XIV LEGISLATURA
PROGETTO DI LEGGE - N. 1321
Onorevoli Colleghi! - L'articolo 4 della legge 2
ottobre 1997, n. 334, aveva previsto, limitatamente ai
funzionari di IX livello della Presidenza del Consiglio dei
ministri, con anzianità nella qualifica dal 1^ gennaio 1987,
l'inquadramento nel ruolo ad esaurimento, ai fini giuridici
dal 27 settembre 1988 ed ai fini economici dalla data di
entrata in vigore della legge stessa (7 ottobre 1997).

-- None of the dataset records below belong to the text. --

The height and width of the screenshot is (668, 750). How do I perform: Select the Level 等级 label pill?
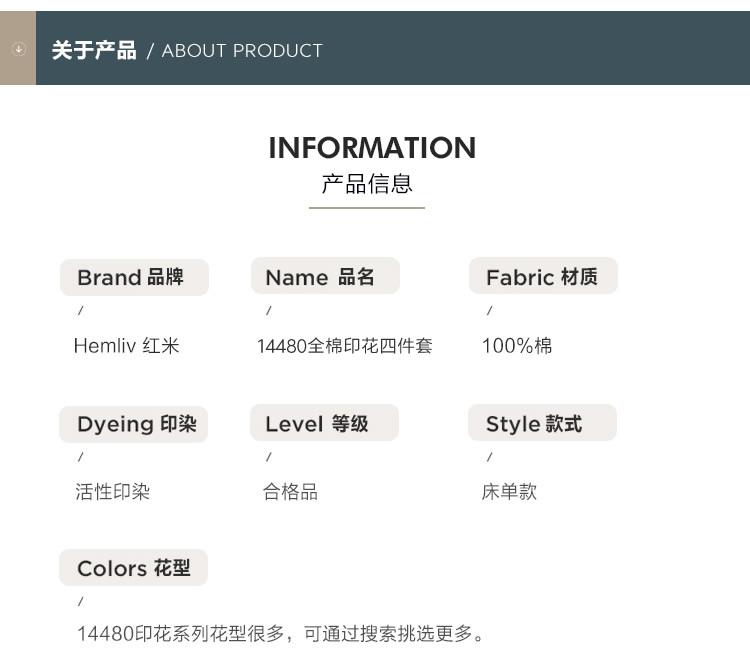pyautogui.click(x=324, y=423)
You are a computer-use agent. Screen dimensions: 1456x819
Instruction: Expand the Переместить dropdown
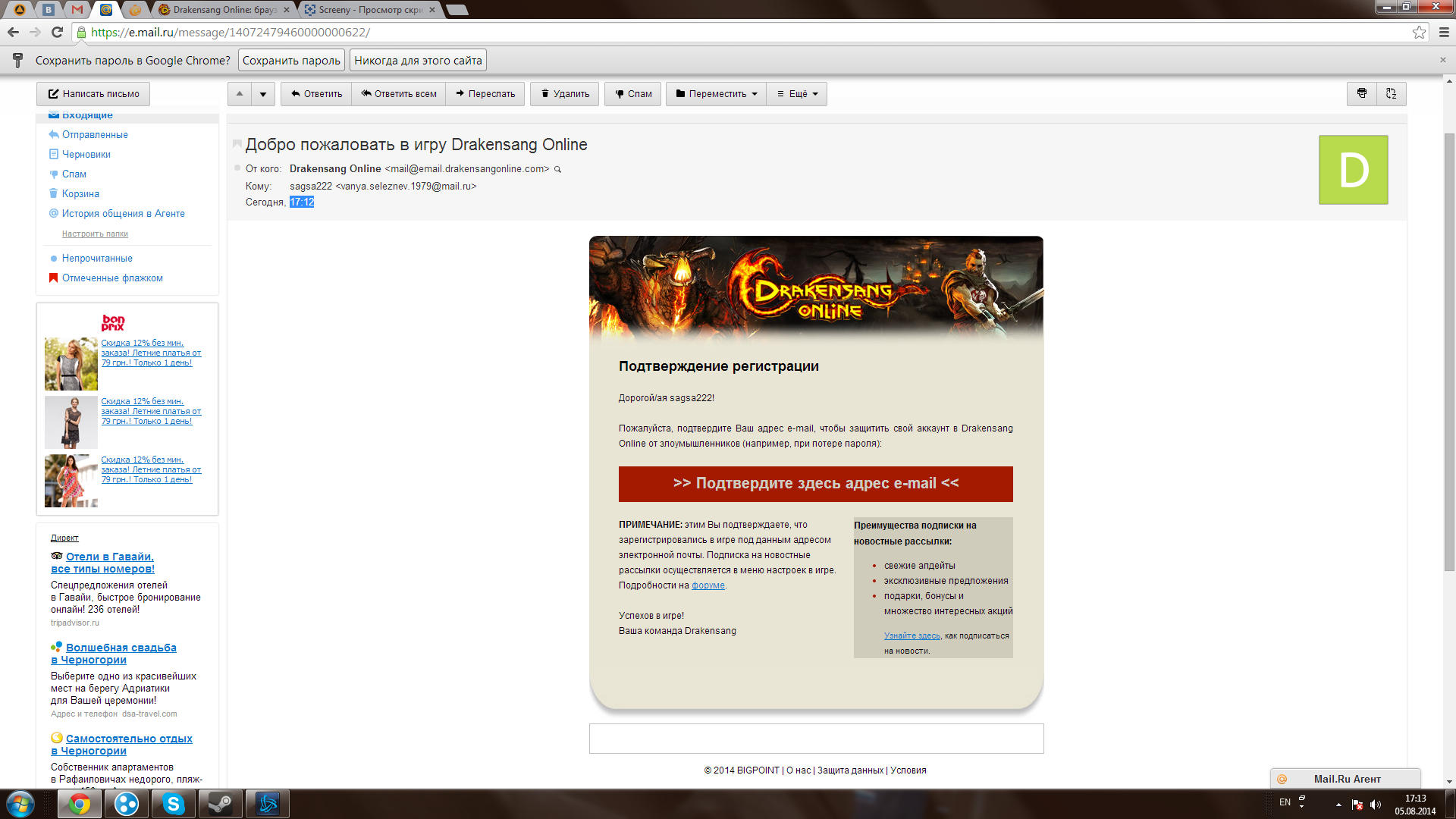(x=716, y=94)
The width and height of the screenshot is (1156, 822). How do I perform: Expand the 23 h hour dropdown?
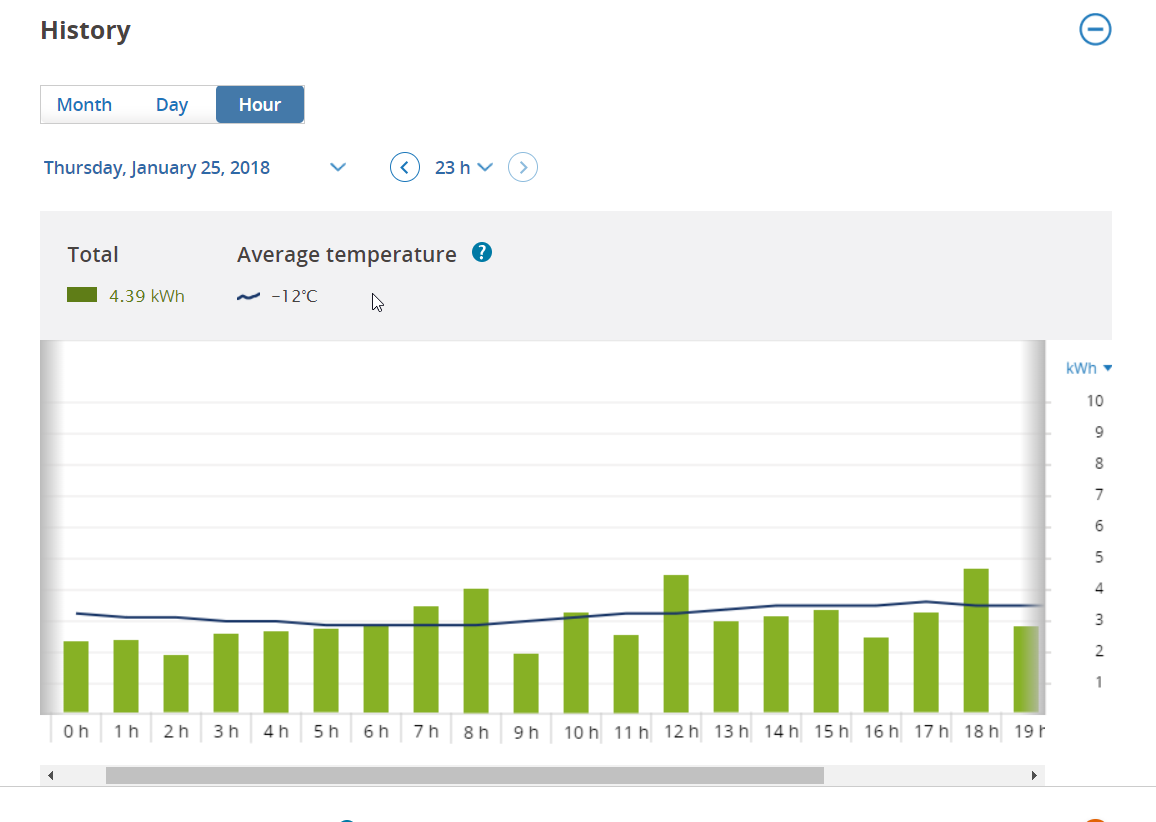point(464,167)
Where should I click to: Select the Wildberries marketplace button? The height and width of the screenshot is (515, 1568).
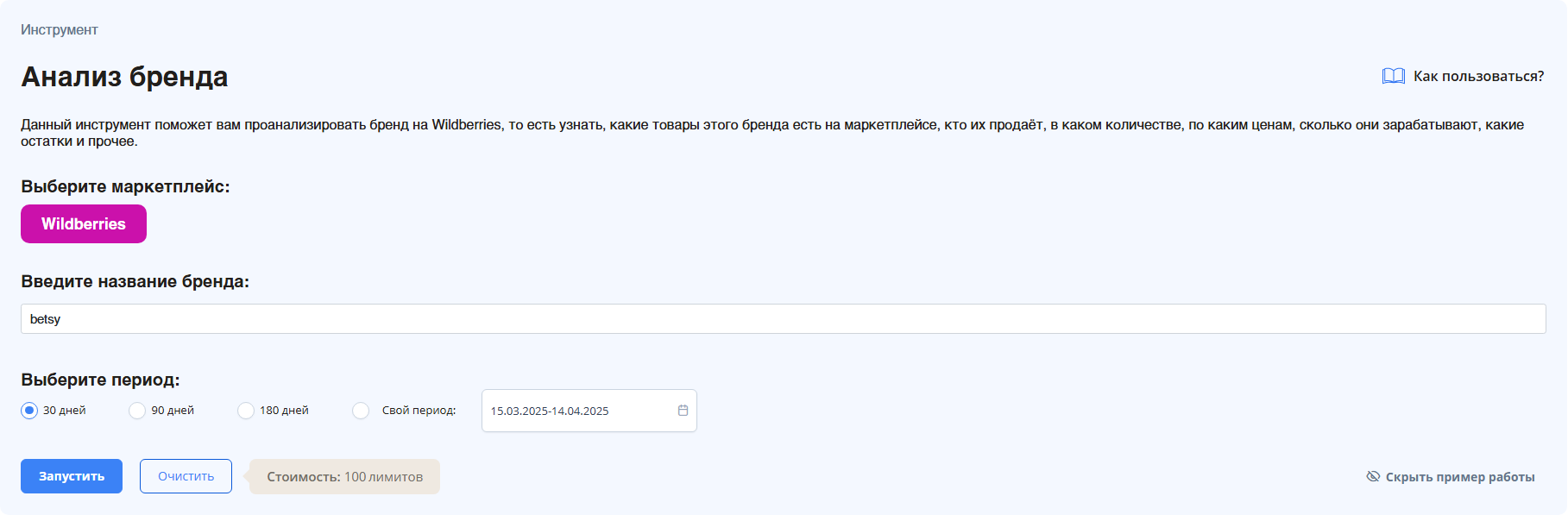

Con tale normativa, come è evidente, si è realizzata una
indubbia discriminazione, in quanto veniva del tutto ignorata
la identica posizione e le aspirazioni di tutti i IX livelli
delle altre amministrazioni dello Stato, facenti parte del
"comparto Ministeri", cui apparteneva anche la Presidenza del
Consiglio dei ministri.
Le legittime rimostranze del personale escluso erano state
condivise da numerosi parlamentari, sia della maggioranza sia
dell'opposizione, che avevano presentato emendamenti alla
legge finanziaria per il 1998, volti ad estendere la
disciplina prevista per i IX livelli della Presidenza del
Consiglio dei ministri anche ai pari livello delle
amministrazioni dello Stato nella consapevolezza della
evidente disparità di trattamento e nell'intento (almeno
apparente) di evitarla, con l'articolo 27, comma 2, della
legge n. 449 del 1997 (provvedimento collegato alla legge
finanziaria 1998) veniva disposta l'abrogazione dell'articolo
4 della legge n. 334 del 1997.
Tale abrogazione, però, disposta ai sensi dell'articolo 65
della stessa legge n. 440 del 1997, con decorrenza dal 1^
gennaio 1998, non ha eliminato la discriminazione perpetrata,
in quanto intervenuta quando ormai, come è facilmente
accertabile, i predetti funzionari della Presidenza del
Consiglio dei ministri erano stati già inquadrati nel ruolo ad
esaurimento, raggiungendo il risultato previsto dall'articolo
4 della legge n. 334 del 1997, poi abrogato.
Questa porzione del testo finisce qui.